After his initial diagnosis and while he was still in the military, Desmond began seeing a psychologist who told the inquiry he’d been “showing progress” when his treatment was derailed in 2013 after he was subject to racist comments about his African Nova Scotia heritage.

In June 2015 following his medical discharge, an increasingly despondent Desmond wrote to Veterans Affairs Canada demanding disability benefits. He was “angry, confused, stressed out,” he explained in the handwritten letter. “The government should have a better solution for this. It is making soldiers worse… It’s making crime rates and suicides go up. There’s no support in place. I feel like you are thrown to the wolves and the rest is for the seagulls.”

Another psychologist, Mathieu Murgatroyd, who worked with Desmond from June 2015 to October 2016, testified the former soldier’s issues changed during that period. He talked less about what had happened to him in Afghanistan and more about an increasingly angry but delusional “fixation” that his wife was mishandling the family finances and cheating on him. He had dreams of catching her with someone else and, later, finding the man’s severed head.

Before Desmond left for Afghanistan, Thelma Borden testified, Lionel and Shanna — who’d begun dating as teenagers — “got along well.”

By April 2016, however, Desmond had revoked permission to allow the psychologist to even talk to his wife or seek information from her.

But then, in June of that year, desperate to saved his disintegrating marriage, Desmond agreed to enter a six-month intensive inpatient treatment program at an occupational stress injury clinic at Ste. Anne’s Hospital in Montreal. Three months into the program, he checked himself out and returned to his family in Upper Big Tracadie with no follow-up plans in place.

Three months after that, Lionel, Shanna, Aaliyah and Desmond’s mother, Brenda, were all dead.

How did Lionel’s PTSD connect with Desmond’s delusions about his wife, and with his increasingly violent tendencies in the months leading up to the murder-suicide?

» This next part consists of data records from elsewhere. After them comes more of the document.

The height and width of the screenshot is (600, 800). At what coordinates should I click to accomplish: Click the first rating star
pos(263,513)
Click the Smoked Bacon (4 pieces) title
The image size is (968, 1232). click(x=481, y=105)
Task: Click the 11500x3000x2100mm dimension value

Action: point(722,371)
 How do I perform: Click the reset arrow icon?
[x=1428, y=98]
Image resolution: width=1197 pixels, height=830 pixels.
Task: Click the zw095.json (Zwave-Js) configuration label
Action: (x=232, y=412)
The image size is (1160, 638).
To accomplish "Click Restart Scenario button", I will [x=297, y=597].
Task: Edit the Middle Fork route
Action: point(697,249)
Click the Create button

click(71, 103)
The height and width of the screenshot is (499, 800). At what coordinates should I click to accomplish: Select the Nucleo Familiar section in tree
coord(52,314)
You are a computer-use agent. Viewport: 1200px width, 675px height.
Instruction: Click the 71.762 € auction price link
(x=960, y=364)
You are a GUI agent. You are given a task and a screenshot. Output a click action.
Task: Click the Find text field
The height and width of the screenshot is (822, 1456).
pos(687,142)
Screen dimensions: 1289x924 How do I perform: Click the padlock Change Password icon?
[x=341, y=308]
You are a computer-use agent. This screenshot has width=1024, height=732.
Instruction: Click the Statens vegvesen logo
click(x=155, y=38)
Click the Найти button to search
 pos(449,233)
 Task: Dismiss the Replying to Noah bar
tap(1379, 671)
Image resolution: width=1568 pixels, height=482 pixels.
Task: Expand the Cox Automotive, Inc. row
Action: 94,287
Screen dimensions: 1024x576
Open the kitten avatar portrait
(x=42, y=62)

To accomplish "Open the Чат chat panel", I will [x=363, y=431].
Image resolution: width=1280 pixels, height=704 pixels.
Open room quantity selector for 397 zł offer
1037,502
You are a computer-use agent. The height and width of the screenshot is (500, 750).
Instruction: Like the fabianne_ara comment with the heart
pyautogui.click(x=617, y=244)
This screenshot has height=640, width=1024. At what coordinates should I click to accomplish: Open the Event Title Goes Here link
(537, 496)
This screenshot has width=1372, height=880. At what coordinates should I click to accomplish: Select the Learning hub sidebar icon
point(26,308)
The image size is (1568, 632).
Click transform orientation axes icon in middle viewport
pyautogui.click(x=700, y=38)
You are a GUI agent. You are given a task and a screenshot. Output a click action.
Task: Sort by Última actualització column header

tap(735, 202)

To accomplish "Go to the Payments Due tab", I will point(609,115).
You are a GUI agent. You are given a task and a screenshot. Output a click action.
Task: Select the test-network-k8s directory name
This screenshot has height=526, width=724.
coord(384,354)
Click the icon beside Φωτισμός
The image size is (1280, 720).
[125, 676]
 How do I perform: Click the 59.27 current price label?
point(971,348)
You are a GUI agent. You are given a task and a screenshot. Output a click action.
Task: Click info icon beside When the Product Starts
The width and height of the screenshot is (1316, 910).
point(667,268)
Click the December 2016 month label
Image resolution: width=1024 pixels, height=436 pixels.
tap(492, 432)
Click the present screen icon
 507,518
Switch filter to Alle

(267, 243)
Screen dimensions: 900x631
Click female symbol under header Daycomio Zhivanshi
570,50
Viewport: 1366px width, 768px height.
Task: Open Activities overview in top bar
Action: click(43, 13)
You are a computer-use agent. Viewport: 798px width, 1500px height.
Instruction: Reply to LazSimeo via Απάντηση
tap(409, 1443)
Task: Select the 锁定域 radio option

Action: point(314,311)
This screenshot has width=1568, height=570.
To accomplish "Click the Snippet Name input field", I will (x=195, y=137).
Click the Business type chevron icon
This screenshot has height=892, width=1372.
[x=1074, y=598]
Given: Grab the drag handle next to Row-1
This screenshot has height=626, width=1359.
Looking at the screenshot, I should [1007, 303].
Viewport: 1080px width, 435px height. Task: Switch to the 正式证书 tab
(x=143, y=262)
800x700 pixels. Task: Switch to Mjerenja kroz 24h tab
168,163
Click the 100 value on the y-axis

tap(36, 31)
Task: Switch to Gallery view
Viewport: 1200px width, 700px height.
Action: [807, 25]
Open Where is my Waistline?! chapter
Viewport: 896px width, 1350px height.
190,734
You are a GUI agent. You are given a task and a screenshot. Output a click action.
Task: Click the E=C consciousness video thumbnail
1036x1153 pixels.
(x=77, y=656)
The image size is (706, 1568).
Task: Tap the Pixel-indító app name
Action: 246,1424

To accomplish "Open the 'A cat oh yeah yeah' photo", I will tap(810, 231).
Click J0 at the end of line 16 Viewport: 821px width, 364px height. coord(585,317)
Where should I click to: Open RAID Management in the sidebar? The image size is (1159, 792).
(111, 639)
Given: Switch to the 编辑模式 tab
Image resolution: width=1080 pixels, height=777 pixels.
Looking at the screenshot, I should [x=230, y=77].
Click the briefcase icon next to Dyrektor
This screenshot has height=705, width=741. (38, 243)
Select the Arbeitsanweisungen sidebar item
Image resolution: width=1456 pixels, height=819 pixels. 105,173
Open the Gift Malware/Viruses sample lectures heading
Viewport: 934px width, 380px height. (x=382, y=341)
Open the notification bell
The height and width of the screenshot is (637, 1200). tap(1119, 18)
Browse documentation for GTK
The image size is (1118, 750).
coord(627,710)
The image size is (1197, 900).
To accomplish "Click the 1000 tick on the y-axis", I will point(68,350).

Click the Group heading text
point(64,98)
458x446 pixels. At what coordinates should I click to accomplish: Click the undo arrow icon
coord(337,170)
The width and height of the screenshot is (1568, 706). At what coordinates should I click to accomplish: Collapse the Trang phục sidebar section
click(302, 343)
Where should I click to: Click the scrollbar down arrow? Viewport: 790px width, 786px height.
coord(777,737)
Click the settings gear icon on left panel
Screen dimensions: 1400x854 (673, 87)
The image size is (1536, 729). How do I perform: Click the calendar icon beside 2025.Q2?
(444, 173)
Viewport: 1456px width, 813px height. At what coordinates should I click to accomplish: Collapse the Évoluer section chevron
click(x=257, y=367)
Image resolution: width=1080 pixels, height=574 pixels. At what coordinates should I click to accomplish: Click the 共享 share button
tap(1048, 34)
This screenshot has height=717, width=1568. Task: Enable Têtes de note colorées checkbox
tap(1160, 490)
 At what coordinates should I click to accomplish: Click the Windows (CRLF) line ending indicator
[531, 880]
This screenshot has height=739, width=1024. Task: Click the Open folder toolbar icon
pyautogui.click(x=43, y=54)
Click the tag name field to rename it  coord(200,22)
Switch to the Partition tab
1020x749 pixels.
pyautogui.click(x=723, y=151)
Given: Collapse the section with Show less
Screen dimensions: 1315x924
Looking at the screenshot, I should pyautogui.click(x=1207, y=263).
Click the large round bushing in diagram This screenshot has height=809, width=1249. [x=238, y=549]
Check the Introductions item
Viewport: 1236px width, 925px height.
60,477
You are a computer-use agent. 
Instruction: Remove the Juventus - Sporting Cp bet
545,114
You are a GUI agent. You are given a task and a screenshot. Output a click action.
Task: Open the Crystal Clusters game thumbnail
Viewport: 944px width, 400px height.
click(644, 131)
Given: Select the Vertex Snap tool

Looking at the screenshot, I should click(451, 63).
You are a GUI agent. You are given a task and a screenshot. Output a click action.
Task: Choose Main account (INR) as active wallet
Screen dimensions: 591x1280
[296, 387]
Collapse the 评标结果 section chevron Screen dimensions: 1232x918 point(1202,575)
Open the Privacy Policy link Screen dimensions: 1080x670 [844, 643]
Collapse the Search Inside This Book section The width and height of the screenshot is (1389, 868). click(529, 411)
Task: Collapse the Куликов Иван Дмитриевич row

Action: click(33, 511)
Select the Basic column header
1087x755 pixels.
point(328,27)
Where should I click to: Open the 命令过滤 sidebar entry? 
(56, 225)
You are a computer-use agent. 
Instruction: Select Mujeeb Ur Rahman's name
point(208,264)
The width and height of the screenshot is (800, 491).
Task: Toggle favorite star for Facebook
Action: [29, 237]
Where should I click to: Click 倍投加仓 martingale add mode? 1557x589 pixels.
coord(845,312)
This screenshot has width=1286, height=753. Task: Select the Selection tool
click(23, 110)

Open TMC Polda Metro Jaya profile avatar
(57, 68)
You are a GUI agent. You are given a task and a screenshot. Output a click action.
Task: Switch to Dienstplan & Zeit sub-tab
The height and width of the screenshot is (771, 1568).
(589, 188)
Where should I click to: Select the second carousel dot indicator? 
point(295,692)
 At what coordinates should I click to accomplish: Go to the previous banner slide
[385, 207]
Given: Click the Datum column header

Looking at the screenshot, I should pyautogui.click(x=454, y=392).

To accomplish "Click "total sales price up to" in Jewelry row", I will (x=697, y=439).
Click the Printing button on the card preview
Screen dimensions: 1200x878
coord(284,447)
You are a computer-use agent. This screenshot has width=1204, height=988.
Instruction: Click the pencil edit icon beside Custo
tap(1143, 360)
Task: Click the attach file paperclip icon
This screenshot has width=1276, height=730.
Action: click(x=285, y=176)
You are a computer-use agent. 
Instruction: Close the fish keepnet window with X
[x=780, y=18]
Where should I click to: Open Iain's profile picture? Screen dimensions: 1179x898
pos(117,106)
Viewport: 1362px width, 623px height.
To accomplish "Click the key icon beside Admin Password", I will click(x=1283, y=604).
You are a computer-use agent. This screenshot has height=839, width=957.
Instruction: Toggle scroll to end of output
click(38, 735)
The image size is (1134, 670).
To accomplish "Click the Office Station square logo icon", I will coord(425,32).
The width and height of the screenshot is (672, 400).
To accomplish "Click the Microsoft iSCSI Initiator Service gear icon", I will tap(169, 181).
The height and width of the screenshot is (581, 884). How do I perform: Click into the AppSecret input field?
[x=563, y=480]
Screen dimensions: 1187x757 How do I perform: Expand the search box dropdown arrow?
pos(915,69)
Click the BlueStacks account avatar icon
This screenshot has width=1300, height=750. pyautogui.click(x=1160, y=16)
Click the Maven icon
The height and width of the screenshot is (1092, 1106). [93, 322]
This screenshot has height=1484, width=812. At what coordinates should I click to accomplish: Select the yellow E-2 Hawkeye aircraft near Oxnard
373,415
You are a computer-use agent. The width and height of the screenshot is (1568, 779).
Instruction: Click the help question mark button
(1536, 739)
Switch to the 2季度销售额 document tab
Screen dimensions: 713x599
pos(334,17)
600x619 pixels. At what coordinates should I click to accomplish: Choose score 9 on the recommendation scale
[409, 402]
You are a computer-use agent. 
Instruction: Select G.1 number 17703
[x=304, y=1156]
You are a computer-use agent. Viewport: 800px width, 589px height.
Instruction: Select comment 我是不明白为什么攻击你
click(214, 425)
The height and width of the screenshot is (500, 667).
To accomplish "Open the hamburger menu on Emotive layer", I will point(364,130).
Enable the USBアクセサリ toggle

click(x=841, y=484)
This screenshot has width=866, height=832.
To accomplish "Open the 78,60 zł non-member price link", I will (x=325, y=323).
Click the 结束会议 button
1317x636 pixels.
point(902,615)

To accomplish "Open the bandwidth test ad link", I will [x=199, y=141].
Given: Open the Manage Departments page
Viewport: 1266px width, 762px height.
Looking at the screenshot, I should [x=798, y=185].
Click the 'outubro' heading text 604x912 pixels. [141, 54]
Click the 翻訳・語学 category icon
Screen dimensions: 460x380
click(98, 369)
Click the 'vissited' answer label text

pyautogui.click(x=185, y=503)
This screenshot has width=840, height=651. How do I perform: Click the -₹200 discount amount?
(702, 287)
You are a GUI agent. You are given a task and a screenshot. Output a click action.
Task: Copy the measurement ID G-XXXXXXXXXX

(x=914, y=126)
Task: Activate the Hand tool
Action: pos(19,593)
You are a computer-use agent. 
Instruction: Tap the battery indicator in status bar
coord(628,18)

Sheldon Borden remembered one day when he watched Lionel and his sister fighting. Lionel had stormed out. When Sheldon offered to go and check on his brother-in-law, Shanna said no. “Do you want him to come back here and kill us all?” she said.

There is much still to learn about what happened and why.

The truth is we may never know.

What we do know is that Lionel Desmond reached out for help on more than one occasion.

After she read his pleading letter to Veterans Affairs Canada into the record at the inquiry last week, Cassandra Desmond was asked what she thought her brother was attempting to convey.

“When I read this,” she replied. “I hear my brother’s cry for help.”

That help didn’t come soon enough for Lionel, for Shanna, for Aaliyah, for Brenda. Or for the families left behind.